Motorola’s Project Maxwell Pendant Is Just the Beginning of its Experimental Wearables Journey

Maybe it’s my refusal to buy into the idea that everyone will be a spec wearer in the future, but I always appreciate it when companies think about other wearables based on AI to smart glasses. That’s why I was excited to get hands-on time with Motorola’s Project Maxwell at MWC in Barcelona this week, after missing out on seeing it at CES back in January.
Project Maxwell is a hanging pin/paint that looks like a pebble with a camera and microphone that acts as a conscious companion. It hangs around your neck, seeing what you see and hearing what you hear. Absolutely not, says Mohammed Abdul-Gaffoor, senior director of engineering who leads the Motorola 312 Labs test, an attempt to change your phone.
This is perhaps where previous attempts to create autonomous AI devices, such as the Humane AI pin, have failed. But Project Maxwell is part of a new collection of AI wearables, also including the Plaud AI Pin and the Looki L1 logging pendant, which take advantage of advanced language models and agent AI to provide new information. Abdul-Gafoor is the first to admit that the PIN concept is not new, but this is perhaps the first time that a major player in the mobile phone market has put any weight behind the idea.
“What it allows you to do is go straight up, hands-free and be present,” he tells me at MWC. Wearing a proof-of-concept device around his neck, Abdul-Gaffoor shows me how he can read a menu in a foreign language and make recommendations about dishes he might like based on its knowledge of his preferences. As another wearable AI, it can also provide turn-by-turn directions and translate a real-time conversation between two people speaking different languages.

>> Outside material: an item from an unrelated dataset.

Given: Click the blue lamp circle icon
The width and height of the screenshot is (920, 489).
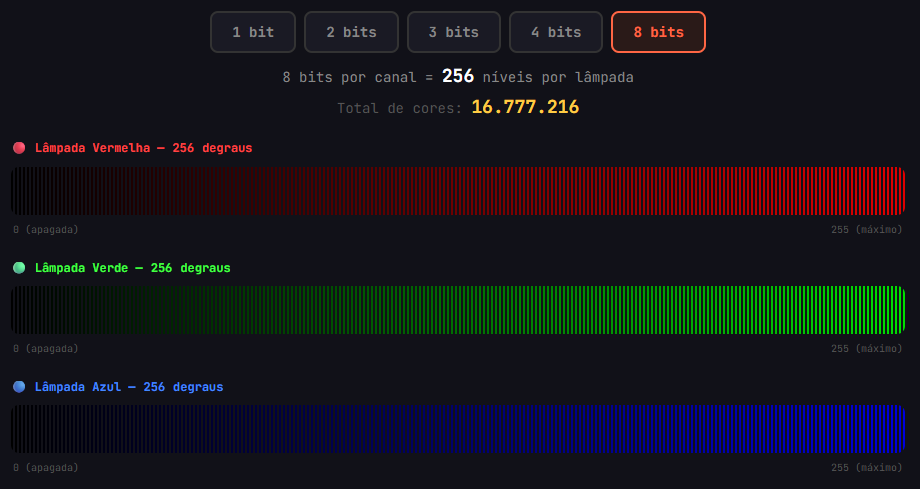Looking at the screenshot, I should pos(19,387).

But Abdul-Gaffoor also encourages me to think carefully about how Project Maxwell might be integrated into a wider ecosystem of AI-enabled devices, rather than as a way to interact with Motorola’s intelligent assistant Qira. It also acts as a learning sensor, collecting data about your health, preferences and surroundings that can provide your other devices with context.
It was important to tap into the voice and the idea to bring this project to life, as it is a natural way for people to communicate, said Abdul-Gaffoor. “We used to manage without that by typing or writing or touching over the years – because of the limitations of technology,” he said. “But technology is now coming to the point where we can use those methods of communication with people.”
Motorola wants its wearables to feel comfortable and familiar.
Equally important was the look and feel of the device, which sits comfortably in the palm of your hand, is soft to the touch and comes in a variety of colors and patterns (off-white is my personal favourite). “Whatever people want to wear, it’s something they have to get used to,” Abdul-Gaffoor said. “And again whatever they put in their bodies, it needs to be … not geeky stuff.”
Dating back to the original days of the Razr, Motorola has also had a knack for iconic design. Today that’s echoed in collaborations with Pantone and Swarovski, and more recently in the luxurious look and feel of the Motorola Razr Fold.
Motorola’s test method
As cool as Project Maxwell is as a standalone concept, it also shows Motorola’s extensive experimental approach to the emerging AI wearables space that leaves me excited for what might come next.
On the first day of MWC, Qualcomm presented its new wearable chip Snapdragon Wear Elite, promising that it will be in devices from Google, Samsung and Motorola. For Google and Samsung, this will, at least initially, mean the next generation of their smartwatches. But it looks like Motorola is thinking bigger.
The proof-of-concept device is already powered by a Qualcomm chip.
Project Maxwell is currently powered by an earlier wearable chip, but the increased power of the Wear Elite and the ability to process locally on the device opens up new opportunities for Motorola to try beyond what it has already done. “The Wear Elite platform will allow us to fully explore concepts like Maxwell and go even further — even beyond what we’ve shown so far,” said Francois LaFlamme, Motorola’s vice president and chief marketing officer speaking at Qualcomm’s launch event.
It’s not yet clear what these other concepts might be, but through his work at 312 Labs, Abdul-Gaffoor has a history of working on unique concepts like Motorola’s foldable phone, not to mention its rollable phone. The company is exploring many different ideas, he tells me. “I can’t explain specifics about it, but everything, as part of our lab work, we explore those different ideas and experiences and then there are aspects of the form.”
This sounds like just the beginning of wearable AI. Smart glasses and smartwatches will no doubt continue to dominate the conversation at large, but pins, pendants and other yet-to-be-invented devices all have a chance here to win us over — and Motorola is one of the big players leading the charge right now.